TASK DIRECTIONS. Please write out exactly the lines that begin at the line containing "Task: Click the New" and run to the end of the records.
[PROVIDED DATA]
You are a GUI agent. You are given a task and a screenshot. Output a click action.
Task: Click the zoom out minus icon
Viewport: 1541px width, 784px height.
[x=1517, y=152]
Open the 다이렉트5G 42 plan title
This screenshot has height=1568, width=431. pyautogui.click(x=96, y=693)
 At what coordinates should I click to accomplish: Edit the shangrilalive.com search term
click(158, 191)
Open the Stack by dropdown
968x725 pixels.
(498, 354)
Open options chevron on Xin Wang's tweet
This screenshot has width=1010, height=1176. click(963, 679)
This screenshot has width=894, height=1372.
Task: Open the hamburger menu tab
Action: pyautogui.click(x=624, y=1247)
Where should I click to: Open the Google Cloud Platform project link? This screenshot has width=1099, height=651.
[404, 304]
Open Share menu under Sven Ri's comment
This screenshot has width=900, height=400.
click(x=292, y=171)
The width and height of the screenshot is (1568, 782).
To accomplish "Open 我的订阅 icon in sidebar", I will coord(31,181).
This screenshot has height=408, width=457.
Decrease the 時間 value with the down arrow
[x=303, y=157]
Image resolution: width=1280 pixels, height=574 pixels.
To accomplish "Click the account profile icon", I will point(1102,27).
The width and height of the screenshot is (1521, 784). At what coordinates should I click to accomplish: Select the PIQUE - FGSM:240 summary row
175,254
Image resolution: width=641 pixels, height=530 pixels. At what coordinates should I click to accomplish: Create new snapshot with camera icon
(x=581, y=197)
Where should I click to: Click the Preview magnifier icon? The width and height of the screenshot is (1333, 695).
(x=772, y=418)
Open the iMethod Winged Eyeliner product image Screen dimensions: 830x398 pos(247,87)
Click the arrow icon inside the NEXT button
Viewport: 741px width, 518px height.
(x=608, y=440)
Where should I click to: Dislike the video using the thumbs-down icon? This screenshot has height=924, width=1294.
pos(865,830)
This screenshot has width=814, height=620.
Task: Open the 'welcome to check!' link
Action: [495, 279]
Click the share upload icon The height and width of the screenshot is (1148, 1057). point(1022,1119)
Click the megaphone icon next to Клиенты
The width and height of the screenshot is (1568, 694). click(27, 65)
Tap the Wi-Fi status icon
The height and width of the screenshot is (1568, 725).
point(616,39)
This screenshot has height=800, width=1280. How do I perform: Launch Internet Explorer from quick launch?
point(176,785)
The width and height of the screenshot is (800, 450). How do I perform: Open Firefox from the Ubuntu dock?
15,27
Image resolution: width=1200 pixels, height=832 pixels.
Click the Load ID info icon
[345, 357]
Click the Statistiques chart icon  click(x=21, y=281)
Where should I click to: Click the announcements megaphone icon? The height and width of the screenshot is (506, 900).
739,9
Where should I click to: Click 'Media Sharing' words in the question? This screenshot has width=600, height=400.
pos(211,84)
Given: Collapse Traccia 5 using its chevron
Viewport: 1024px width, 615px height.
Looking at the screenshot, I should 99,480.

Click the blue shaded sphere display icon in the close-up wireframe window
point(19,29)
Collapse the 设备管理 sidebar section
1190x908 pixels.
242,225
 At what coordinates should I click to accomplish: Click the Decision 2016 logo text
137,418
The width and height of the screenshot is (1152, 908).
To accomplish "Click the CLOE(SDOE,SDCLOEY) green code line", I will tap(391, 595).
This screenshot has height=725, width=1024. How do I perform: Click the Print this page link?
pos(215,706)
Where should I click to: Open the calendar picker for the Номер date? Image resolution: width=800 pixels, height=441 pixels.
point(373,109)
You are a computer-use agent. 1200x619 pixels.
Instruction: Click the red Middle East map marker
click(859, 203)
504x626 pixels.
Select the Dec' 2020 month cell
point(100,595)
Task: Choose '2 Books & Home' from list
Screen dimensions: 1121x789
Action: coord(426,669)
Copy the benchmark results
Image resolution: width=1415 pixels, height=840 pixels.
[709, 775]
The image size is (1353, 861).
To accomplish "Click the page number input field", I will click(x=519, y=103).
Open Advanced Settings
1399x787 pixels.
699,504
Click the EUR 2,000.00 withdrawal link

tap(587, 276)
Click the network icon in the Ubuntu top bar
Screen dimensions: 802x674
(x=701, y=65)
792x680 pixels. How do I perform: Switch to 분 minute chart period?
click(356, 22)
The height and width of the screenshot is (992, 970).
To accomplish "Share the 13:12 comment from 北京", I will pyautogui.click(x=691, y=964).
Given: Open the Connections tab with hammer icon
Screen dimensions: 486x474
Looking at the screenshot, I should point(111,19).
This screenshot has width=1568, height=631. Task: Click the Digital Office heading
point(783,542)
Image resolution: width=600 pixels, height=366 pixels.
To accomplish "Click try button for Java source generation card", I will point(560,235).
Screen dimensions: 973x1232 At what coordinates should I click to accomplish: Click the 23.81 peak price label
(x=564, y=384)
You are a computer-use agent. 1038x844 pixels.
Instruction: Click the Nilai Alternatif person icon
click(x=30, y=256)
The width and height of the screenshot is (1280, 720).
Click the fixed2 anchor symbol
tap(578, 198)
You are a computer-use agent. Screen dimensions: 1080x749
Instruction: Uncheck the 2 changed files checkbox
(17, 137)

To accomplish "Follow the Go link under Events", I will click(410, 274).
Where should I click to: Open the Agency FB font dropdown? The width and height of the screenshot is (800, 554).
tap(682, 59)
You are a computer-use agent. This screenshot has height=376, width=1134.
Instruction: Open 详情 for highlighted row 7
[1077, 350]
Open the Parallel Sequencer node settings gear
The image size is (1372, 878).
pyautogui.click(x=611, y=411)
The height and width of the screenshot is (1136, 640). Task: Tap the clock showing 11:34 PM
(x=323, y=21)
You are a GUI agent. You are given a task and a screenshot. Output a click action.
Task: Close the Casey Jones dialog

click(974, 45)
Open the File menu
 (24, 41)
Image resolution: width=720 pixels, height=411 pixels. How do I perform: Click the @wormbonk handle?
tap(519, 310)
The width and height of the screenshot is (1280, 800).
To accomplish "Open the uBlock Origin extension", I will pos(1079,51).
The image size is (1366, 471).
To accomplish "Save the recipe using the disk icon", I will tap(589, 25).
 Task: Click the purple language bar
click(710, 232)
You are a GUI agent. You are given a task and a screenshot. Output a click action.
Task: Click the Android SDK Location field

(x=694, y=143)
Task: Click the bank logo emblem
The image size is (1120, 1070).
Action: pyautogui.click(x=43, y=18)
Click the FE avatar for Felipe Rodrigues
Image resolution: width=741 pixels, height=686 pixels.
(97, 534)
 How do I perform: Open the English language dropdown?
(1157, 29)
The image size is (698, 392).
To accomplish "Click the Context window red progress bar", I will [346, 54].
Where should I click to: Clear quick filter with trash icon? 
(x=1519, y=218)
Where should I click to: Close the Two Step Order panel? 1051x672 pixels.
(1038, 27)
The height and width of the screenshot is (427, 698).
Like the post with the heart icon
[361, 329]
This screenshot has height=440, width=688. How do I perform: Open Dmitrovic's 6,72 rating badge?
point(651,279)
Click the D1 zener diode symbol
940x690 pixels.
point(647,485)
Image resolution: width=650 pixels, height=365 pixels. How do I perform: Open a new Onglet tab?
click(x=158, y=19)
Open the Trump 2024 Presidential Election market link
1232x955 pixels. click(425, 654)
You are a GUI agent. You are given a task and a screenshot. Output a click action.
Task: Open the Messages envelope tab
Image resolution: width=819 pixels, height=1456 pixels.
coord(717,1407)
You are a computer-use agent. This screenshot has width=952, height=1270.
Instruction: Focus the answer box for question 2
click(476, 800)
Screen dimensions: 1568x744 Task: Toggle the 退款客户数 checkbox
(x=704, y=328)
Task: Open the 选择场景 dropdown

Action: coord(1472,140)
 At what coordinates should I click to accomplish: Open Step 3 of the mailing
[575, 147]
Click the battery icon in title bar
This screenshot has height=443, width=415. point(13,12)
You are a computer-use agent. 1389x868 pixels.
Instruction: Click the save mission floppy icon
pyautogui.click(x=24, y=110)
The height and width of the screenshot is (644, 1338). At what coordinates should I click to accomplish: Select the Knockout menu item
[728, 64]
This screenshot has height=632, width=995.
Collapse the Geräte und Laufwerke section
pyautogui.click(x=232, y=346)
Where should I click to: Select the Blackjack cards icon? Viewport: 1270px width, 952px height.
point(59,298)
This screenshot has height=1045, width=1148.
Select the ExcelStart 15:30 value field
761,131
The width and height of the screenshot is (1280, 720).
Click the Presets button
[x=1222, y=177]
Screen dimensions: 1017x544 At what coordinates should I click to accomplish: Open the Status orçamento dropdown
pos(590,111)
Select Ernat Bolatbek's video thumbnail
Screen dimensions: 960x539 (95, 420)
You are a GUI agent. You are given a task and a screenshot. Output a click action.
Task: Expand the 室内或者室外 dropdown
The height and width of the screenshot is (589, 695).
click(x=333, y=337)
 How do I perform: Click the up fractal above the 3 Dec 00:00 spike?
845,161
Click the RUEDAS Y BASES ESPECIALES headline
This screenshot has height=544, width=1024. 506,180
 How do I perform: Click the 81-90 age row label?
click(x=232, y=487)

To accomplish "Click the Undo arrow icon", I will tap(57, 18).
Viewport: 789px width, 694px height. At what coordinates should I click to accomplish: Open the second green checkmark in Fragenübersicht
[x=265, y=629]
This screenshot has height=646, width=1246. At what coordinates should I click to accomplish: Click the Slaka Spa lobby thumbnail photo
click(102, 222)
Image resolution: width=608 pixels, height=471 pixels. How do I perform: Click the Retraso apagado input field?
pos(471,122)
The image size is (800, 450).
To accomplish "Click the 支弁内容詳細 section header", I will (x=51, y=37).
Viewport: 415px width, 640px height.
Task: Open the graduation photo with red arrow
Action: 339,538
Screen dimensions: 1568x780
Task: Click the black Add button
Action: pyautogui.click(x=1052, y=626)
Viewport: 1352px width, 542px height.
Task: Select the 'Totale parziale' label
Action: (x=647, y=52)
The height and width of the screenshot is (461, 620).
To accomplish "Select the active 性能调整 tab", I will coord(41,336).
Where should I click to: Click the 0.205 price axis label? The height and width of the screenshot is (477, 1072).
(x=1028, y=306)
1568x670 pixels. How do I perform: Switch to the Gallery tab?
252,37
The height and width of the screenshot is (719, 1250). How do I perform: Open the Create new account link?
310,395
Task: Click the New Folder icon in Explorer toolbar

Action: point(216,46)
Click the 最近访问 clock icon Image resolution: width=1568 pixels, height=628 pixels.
[/PROVIDED DATA]
RESULT BELOW.
Task: Click the New Folder icon in Explorer toolbar

Action: point(216,46)
Click the 最近访问 clock icon Image resolution: width=1568 pixels, height=628 pixels.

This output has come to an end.